## [Supplied text]
Why Bridges Are Necessary

Different blockchains are optimised for different things. You might want to use Ethereum’s mature DeFi ecosystem for lending but Solana’s speed and cheap fees for trading. Or you might have assets on Ethereum but want to interact with a protocol on Avalanche. Without bridges, assets are siloed on their native chain.

How Bridges Work

Most bridges use a lock-and-mint model:

  1. You deposit ETH into a bridge smart contract on Ethereum. The ETH is locked.
  2. The bridge’s validators or smart contracts verify the deposit.
  3. An equivalent amount of wrapped ETH (WETH) is minted on the destination chain (e.g., BNB Chain).
  4. When you bridge back, the WETH is burned and your original ETH is unlocked on Ethereum.

The wrapped token represents a claim on the locked original. The security of that claim depends entirely on the security of the bridge’s smart contracts and validator set.

Types of Bridges

Trusted / Centralised Bridges

Operated by a company or a small group. Faster and simpler, but requires trusting the operator. Examples: Binance Bridge (centralised exchanges), WBTC (custodian: BitGo). If the operator is hacked or acts maliciously, locked funds are at risk.

Trust-Minimised / Decentralised Bridges

Use validators, multisig, or cryptographic proofs to secure the bridge. Examples: Wormhole (validators), Multichain (validators), Synapse (liquidity network), Across Protocol.

Native / Canonical Bridges

Official bridges from Layer 2 rollups to Ethereum: Arbitrum Bridge, Optimism Bridge, zkSync Bridge. These inherit Ethereum’s security but have withdrawal delays of 7 days (for Optimistic Rollups). The safest option for moving between Ethereum and its L2s.

Liquidity-Based Bridges (Atomic Swaps)

Instead of locking and minting, these bridges match buyers and sellers across chains using liquidity pools. Examples: Stargate (LayerZero), Hop Protocol, Connext. Generally safer since there is no large honeypot of locked assets.

The Bridge Hack Problem

Bridge contracts hold enormous amounts of locked assets — making them the biggest honeypots in DeFi. The consequences of vulnerabilities are catastrophic:

  • Ronin Bridge (March 2022): $625M stolen. Axie Infinity’s bridge was secured by only 9 validators; attackers compromised 5 private keys.
  • Wormhole (February 2022): $320M stolen. A bug in the signature verification allowed an attacker to mint 120,000 wETH without depositing collateral.
  • Nomad Bridge (August 2022): $190M stolen in a chaotic free-for-all. A misconfiguration allowed any message to be accepted as valid, enabling hundreds of copycats to drain the bridge.

## [Stored data]
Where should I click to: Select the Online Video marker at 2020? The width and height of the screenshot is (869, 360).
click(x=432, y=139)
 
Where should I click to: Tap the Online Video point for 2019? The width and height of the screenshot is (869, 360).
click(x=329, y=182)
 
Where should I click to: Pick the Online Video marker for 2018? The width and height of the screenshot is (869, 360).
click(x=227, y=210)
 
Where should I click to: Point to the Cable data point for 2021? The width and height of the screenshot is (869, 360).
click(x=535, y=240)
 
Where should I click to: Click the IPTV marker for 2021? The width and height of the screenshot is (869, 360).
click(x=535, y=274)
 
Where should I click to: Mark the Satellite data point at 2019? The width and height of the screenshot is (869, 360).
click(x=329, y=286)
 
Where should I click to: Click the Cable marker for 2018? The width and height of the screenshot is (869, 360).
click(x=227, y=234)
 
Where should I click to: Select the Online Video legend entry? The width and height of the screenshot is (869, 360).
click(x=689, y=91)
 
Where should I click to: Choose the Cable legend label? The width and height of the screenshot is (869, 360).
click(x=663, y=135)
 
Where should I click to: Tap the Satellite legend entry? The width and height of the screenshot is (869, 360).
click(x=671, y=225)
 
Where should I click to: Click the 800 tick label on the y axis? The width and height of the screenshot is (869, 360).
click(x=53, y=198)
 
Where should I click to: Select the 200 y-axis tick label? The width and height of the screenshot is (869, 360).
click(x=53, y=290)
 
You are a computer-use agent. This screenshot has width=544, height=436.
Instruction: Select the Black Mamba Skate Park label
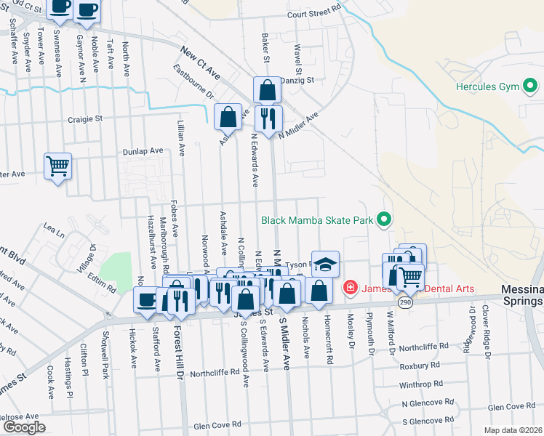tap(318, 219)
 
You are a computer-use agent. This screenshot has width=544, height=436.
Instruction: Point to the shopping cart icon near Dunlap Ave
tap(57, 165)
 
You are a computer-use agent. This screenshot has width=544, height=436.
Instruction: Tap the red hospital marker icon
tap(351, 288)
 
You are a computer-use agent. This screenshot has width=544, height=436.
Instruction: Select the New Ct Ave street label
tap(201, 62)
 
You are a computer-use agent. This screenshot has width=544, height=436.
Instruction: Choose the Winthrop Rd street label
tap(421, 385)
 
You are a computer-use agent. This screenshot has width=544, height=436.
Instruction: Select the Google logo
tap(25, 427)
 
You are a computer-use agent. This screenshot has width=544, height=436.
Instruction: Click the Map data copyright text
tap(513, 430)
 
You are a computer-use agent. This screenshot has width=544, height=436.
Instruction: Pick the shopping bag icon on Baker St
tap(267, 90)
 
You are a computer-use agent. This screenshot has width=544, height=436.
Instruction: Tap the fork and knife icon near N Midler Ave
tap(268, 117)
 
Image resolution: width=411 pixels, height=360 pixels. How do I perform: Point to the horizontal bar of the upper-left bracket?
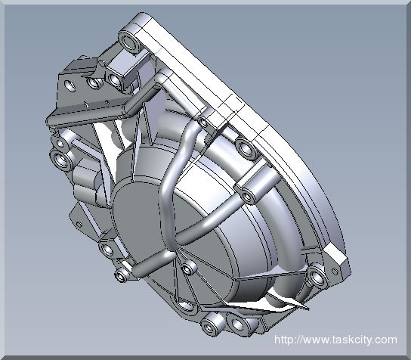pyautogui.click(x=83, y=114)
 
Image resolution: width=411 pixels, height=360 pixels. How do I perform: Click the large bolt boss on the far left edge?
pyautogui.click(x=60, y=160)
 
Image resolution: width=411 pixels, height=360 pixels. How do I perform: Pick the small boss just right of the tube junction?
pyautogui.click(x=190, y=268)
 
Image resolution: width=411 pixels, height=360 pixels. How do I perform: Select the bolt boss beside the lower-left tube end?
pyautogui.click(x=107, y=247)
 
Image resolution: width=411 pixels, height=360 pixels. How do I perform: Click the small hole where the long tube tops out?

## [Required actions]
- A) In the text on blockchain bridges, translate into Spanish the sentence "Without bridges, assets are siloed on their native chain."
- B) Extend the text on blockchain bridges, starting after its final sentence.

## [Per-task outputs]
- A) Sin puentes, los activos quedan aislados en su cadena nativa.

- B)
  • Multichain (July 2023): $130M+ drained, allegedly by an insider. The bridge then shut down entirely, leaving users with worthless wrapped tokens.

In total, over $2.5 billion was stolen from bridge exploits between 2021 and 2023 alone.

How to Use Bridges More Safely

  • Prefer canonical/native bridges for Ethereum L2s (Arbitrum, Optimism bridges) — they have no smart contract risk between chains
  • Use established protocols with years of operation and multiple audits. Newer bridges are higher risk.
  • Do not leave funds in bridge contracts. Bridge, then immediately use or store your assets elsewhere.
  • Verify the bridge address — phishing sites clone bridge UIs. Always use official links.
  • Avoid bridges holding hundreds of millions of dollars. The larger the locked value, the more incentive for attackers.
  • Check audit status on DefiLlama’s bridge page and the project’s documentation.

The Future: Zero-Knowledge Proof Bridges

Next-generation bridges are using zero-knowledge proofs to verify on-chain state from one chain on another, without trusting any intermediary validators. Projects like zkBridge, Succinct Labs, and Polymer are building this infrastructure. ZK bridges are slower and more computationally expensive today, but they represent the most secure design possible — mathematical proof replaces validator trust.

Conclusion

Bridges are essential infrastructure for a multi-chain world, but they are also its greatest attack surface. The history of bridge exploits is a masterclass in why “decentralised” systems are only as secure as their weakest link. When bridging assets, prioritise security over convenience, use the most battle-tested protocols available, and minimise the time your assets spend in bridge contracts.